These forums are now Read Only. If you have an Acrobat question, ask questions and get help from one of our experts.

Extraction of Hilighted comments from pdf

eswer_engg
Registered: Sep 26 2007
Posts: 8

Hellow iam new to javascript i want extract the hilighted(Text) comments from pdf file with corresponding page number.
Can u plz assist me .
Thanks
Eswer.

My Product Information:
Acrobat Standard 7.0.0, Windows
thomp
Expert
Registered: Feb 15 2006
Posts: 4411
There are different ways that you can extract comments (called annotations) from a PDF. For transfering and saving comments, Acrobat can extact detailed comment information into an FDF File. You can do this from the Acrobat Menus (Export Data), or with the "doc.exportAnFDF()" JavaScript function. Unfortunately you can't control with comments are extracted.

There is also the "Summarize" feature, that collects and displays information on each comment in a human readable form. There is some control over which comments are summarized, but maybe not exactly what you want. This is also an undocumented JavaScript function that you can modify for your own purposes. But it's pretty advanced stuff and I wouldn't suggest it.

You can also write your own fucntion for summarizing comment data by looping through the list of comments on the PDF. Acquire the list of comments with the "doc.getAnnots()" function.
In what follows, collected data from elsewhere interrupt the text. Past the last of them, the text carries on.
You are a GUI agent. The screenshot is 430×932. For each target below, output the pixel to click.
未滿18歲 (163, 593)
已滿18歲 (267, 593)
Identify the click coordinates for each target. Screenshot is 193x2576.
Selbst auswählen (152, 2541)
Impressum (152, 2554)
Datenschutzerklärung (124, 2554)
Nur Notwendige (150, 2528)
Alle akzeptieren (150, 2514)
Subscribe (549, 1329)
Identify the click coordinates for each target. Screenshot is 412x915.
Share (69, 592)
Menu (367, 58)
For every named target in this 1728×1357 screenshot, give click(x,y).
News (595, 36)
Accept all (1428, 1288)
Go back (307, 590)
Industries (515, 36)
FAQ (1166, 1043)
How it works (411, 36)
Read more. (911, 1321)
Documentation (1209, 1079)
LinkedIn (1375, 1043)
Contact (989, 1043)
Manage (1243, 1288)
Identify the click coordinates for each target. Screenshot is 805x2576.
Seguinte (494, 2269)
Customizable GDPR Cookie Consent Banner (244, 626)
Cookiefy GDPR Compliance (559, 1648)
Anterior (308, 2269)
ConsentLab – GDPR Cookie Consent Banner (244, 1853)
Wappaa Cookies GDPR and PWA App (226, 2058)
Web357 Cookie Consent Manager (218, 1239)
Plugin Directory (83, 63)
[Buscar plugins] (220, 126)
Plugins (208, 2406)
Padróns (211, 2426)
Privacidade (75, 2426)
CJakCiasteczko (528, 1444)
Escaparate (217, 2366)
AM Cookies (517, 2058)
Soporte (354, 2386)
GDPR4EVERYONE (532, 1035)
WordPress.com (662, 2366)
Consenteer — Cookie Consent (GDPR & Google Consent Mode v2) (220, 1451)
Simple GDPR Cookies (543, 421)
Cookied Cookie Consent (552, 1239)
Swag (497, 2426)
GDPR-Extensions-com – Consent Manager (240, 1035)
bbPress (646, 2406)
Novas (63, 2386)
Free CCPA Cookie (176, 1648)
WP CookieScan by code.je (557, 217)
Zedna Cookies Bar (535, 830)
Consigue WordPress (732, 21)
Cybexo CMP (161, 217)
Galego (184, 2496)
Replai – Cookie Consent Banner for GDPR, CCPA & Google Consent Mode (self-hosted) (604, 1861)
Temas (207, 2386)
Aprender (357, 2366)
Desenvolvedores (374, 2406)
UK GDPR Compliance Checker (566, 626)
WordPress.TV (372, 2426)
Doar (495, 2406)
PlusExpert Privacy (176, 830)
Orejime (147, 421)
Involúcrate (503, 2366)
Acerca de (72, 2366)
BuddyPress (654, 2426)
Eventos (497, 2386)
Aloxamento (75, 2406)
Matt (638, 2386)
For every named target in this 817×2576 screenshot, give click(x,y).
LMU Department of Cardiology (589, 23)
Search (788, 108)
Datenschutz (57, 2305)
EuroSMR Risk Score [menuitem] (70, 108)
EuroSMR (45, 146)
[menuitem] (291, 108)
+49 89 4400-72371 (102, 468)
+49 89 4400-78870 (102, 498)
In order to give you further advice we'll need some more information. What do you mean by "hilighted" comments? Do you mean the "Highlight" type of comment, or Selected comments? What do you mean by extract? Do you want the comment info in a particular file format, like XML, or do you just want a summary of the comments? What information about the comments do you want to collect?

Thom Parker
The source for PDF Scripting Info
www.pdfscripting.com
Very Important - How to Debug Your Script

ki77ku
Registered: Dec 7 2010
Posts: 1
I am looking for ways to automate extraction of comments/annotations in a pdf file into a note pad or an xml file or excel file. The information to be extracted is the annotation and the page number from which this is extracted.

e.g annotaion1 page15|annotation2 page20|.......

I want to automate the process, so if i give the pdf file location and name, then I should get the extracted information into an external text file. Could this be done in Java? If so please let me know how. Any sample code would be of great help.
try67
Expert
Registered: Oct 30 2008
Posts: 2398
This can be done in both Java or JavaScript. If you use JavaScript, Acrobat needs to be opened.
With Java it's possible to do it on a computer that doesn't even have Acrobat or Reader on it.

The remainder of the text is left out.